**PROBLEMS TO WORK ON**:
a) Write out the part of the Data Normalization Mini Class text starting at "from data_norm_class.io import" and ending at "single CSV files?".
b) Using the Data Normalization Mini Class text, answer these questions:
(i) How many departments of the AARC-v3 dataset make up the random sample?
(ii) How many different values does the DepartmentName column store?
(iii) About how much data does the entire original dataset contain?

**EXCERPTED PASSAGE**:

# Data Normalization Mini Class

In [None]:
import os

import pandas as pd
import sqlite3
import matplotlib.pyplot as plt

from data_norm_class.constants import (
    FILE_DATA_RAW,
    FOLDER_DATA_NORMALIZED,
    FOLDER_DB
)
from data_norm_class.io import (
    read_raw_aarc_data
)
from data_norm_class.normalization import (
    normalize_data
)

In [None]:
FOLDER_DATA_NORMALIZED = os.path.join("..", FOLDER_DATA_NORMALIZED)
FILE_DATA_RAW = os.path.join("..", FILE_DATA_RAW)
FOLDER_DB = os.path.join("..", FOLDER_DB)

## What's wrong with single CSV files?

- CSV files are a great way to store your tabular data without much memory overhead
- The tabular structure is flexible and CSVs are accessible across domains and tools
- It's a great way to store data in which each row is a unique **entity**
- If this uniqueness is violated, things easily become messy

Let's use a random subset of 40 departments of the `AARC-v3` dataset as our sample.

In [None]:
aarc_sample_raw = read_raw_aarc_data(FILE_DATA_RAW)
aarc_sample_raw.head()

On a first glance, the file structure might suggest that each row stands for a faculty (identified by `PersonId`) being hired at a department (`DepartmentId`) in a given year (`Year`) with additional metadata.

Let's check this assumption by comparing the number of unique rows for these triplets.

In [None]:
print((
    "Number of unique PersonId, Year, and DepartmentId combinations: "
    f"{aarc_sample_raw[['PersonId', 'Year', 'DepartmentId']].drop_duplicates().shape[0]}\n"
    f"Number of rows in the raw data: {aarc_sample_raw.shape[0]}"))


The AARC dataset can be considered as **relational data**, which consists of
- **entities** refer to individually identifiable objects (e.g., faculty members, departments, fields, ...)
- **relationships** are connections between entities (e.g., faculty being hired at a department, a department being assigned to a field in a given year)
- **attributes** of entities or relationships that provide contextual information (e.g., the year of faculty hiring or a faculty member's name) 

There is a mismatch of roughly 4,000 rows, because the dataset contains the all combinations of multiple **entities**, all of their **relationships** and **attributes**.
This leads to multiple problems.

### Redundancy
- Much of the information is **redundant** across rows
  - for instance, consider the `DepartmentName` column

In [None]:
aarc_sample_raw["DepartmentName"].nunique()

This column stores only 34 different values because it only holds a single information per department.
However, these values are repeated across all 12k rows, which is very memory-inefficient.

In [None]:
print(("Memory usage of the 'DepartmentName' column: "
       f"{aarc_sample_raw['DepartmentName'].memory_usage(index=False, deep=True) / 1024**2:.2f} MB"))

Recall that this is just a small sample of the full data. 
The entire original dataset contains ~916MB of data which can quickly increase when performing join-operations.

**INFORMATION SHOWN**:

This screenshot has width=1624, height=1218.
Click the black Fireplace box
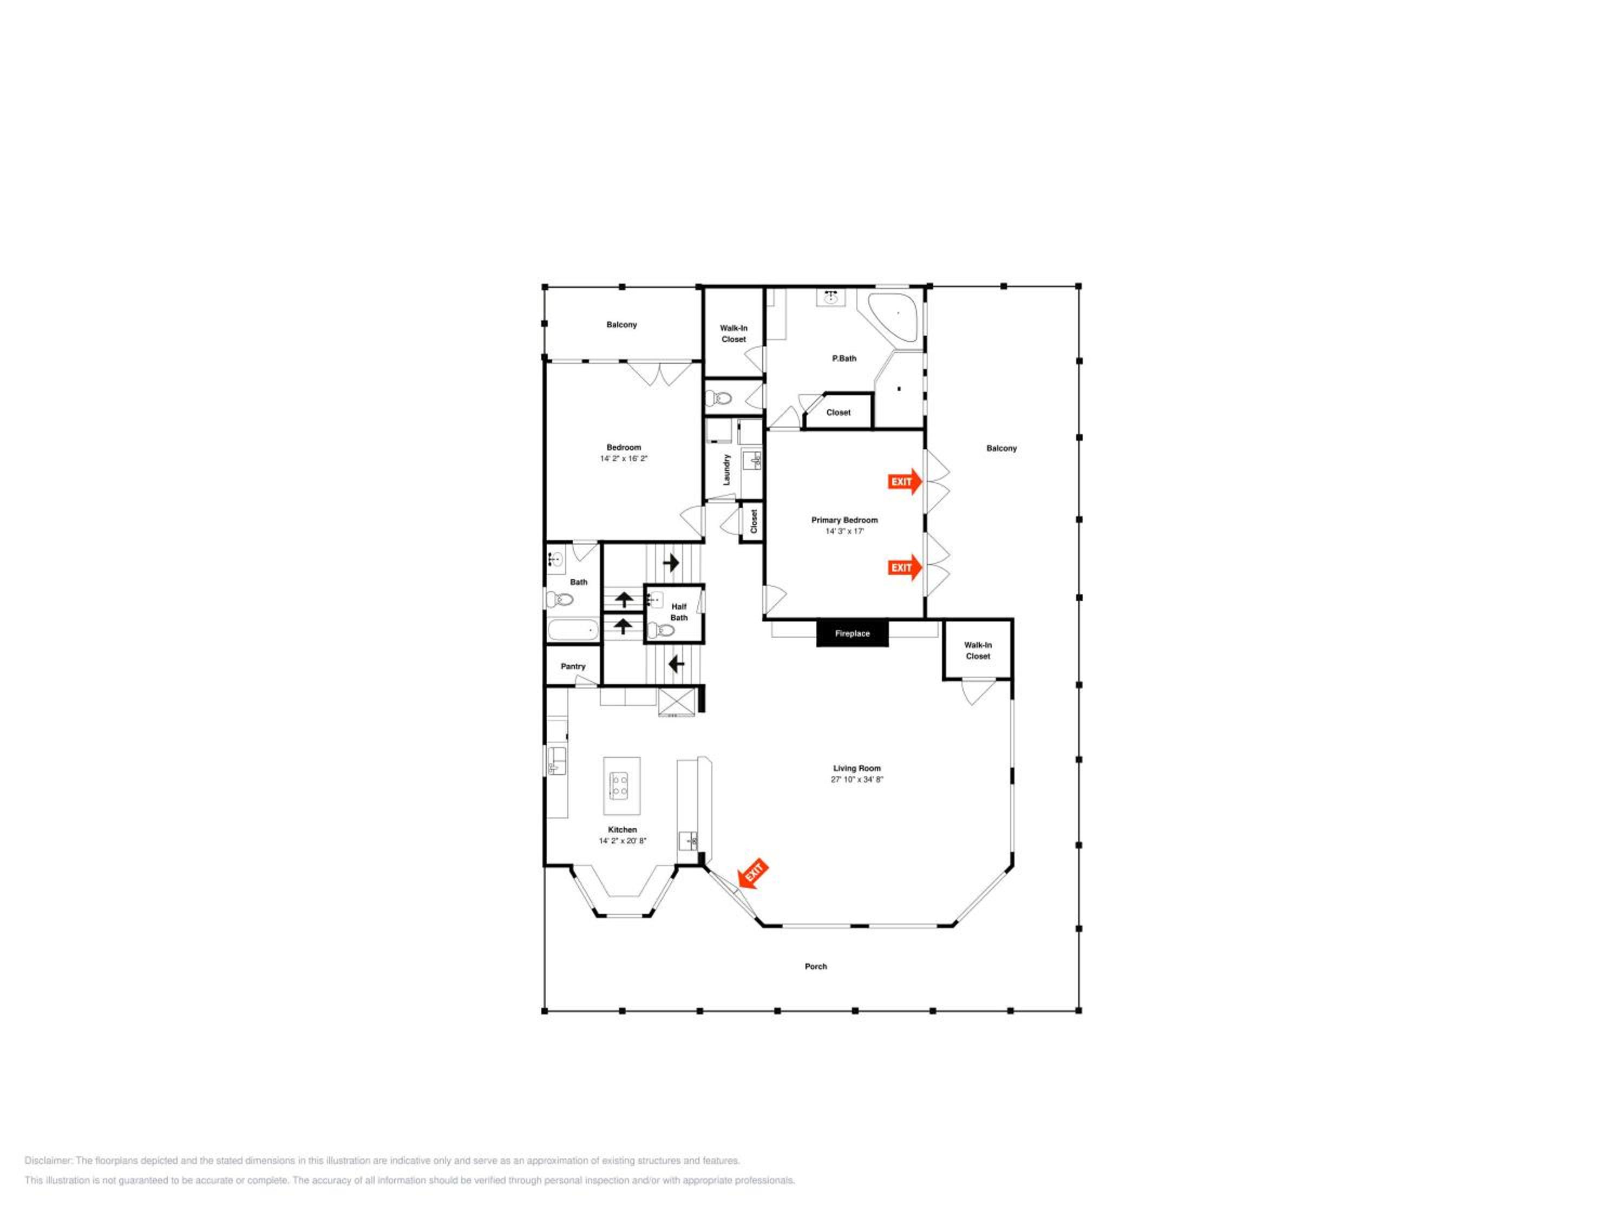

**CORRECT ANSWERS**:
a)
from data_norm_class.io import (
    read_raw_aarc_data
)
from data_norm_class.normalization import (
    normalize_data
)

In [None]:
FOLDER_DATA_NORMALIZED = os.path.join("..", FOLDER_DATA_NORMALIZED)
FILE_DATA_RAW = os.path.join("..", FILE_DATA_RAW)
FOLDER_DB = os.path.join("..", FOLDER_DB)

## What's wrong with single CSV files?

b)
(i) 40
(ii) 34
(iii) About 916MB